Please reproduce part of the dated blog entries word for word, beginning at "And so for day 1686" and stopping after "of the oppressed.".

## [Passage for review]
BEGIN

It is only in transcribing the poem that I noticed that the animal wind is laid out in a cascade similar to all the adjectives describing the various states of the speaker. And now I hear an echo of Shelley's Ode to the West Wind "O Wild West Wind, thou breath of Autumn's being / Thou from whose unseen presence the leaves dead / Are driven like ghosts from an enchanter fleeing" — a breath of revivification.

O yeah, that poet, gainfully employed or otherwise, is George Miller and his poem still doing work years later is "Explicitizer at Liberty" collected in Sancho (Wolsak and Wynn, 1987).

And so for day 1687
27.07.2011

The trolls will always be with you.

Like the poor from the New Testament pronouncement they are here to stay. While walking home, I was given to reflecting upon the favourite rhetorical moves of the troll clan. It struck me that they are similar to the preachers of hell fire and brimstone sermons.

You don't deserve to live because …
You will be damned because …
In either case what is at stake is an ethics of respect, a practice of finding worth. So it is in that spirit that I rework the Christian admonition: Love the demon, not the demonizer.

Here's for all the fallen angels. They will not always be with us.

And so for day 1686
26.07.2011

And then she said…

The social function of gossip…

Men have always detested women's gossip because they suspect the truth: their measurements are being taken and compared. In the most paranoid societies (Arab, Orthodox Jewish) the women are kept completely under wraps (or under wigs) and separated from the world as much as possible. They gossip anyway: the original form of consciousness-raising. Men can mock it but they can't prevent it. Gossip is the opiate of the oppressed.
Erica Jong. Fear of Flying

And so for day 1685
25.07.2011

Mud Pies

To engrave. To translate. To make mud pies.

END

[Stored data]
BEGIN

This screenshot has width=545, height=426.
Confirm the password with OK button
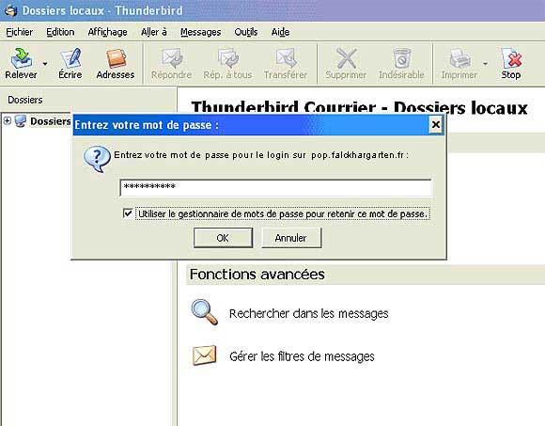tap(223, 238)
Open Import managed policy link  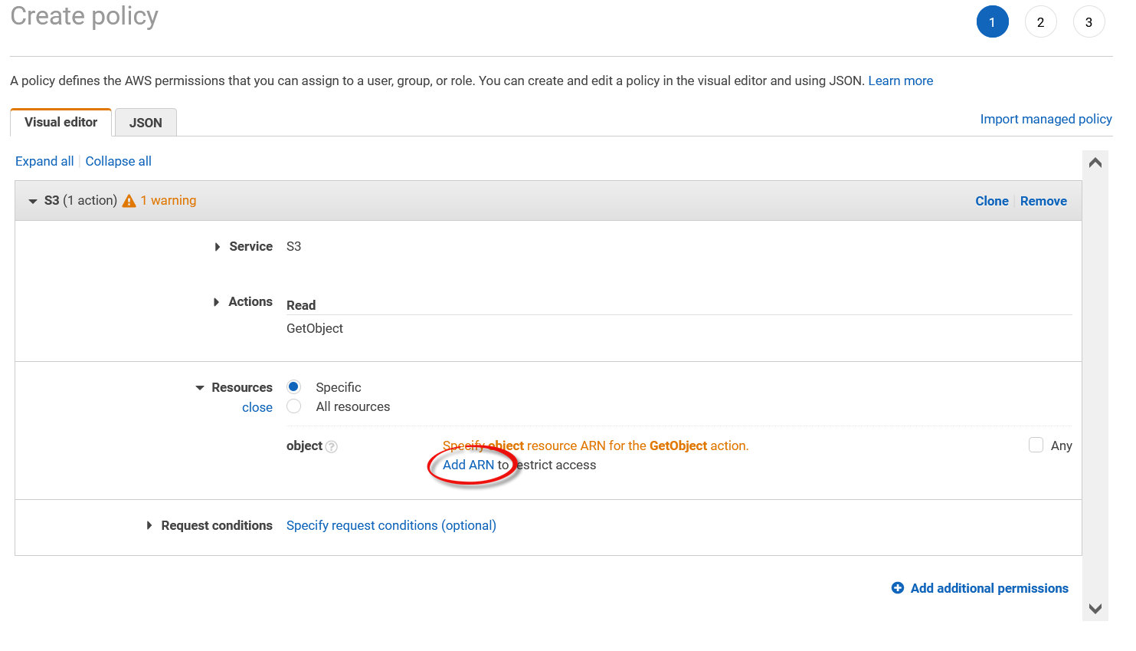(x=1046, y=119)
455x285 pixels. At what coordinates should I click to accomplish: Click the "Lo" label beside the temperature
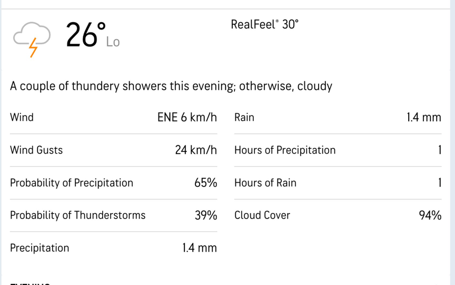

END

## [Problem solution]
And so for day 1686
26.07.2011

And then she said…

The social function of gossip…

Men have always detested women's gossip because they suspect the truth: their measurements are being taken and compared. In the most paranoid societies (Arab, Orthodox Jewish) the women are kept completely under wraps (or under wigs) and separated from the world as much as possible. They gossip anyway: the original form of consciousness-raising. Men can mock it but they can't prevent it. Gossip is the opiate of the oppressed.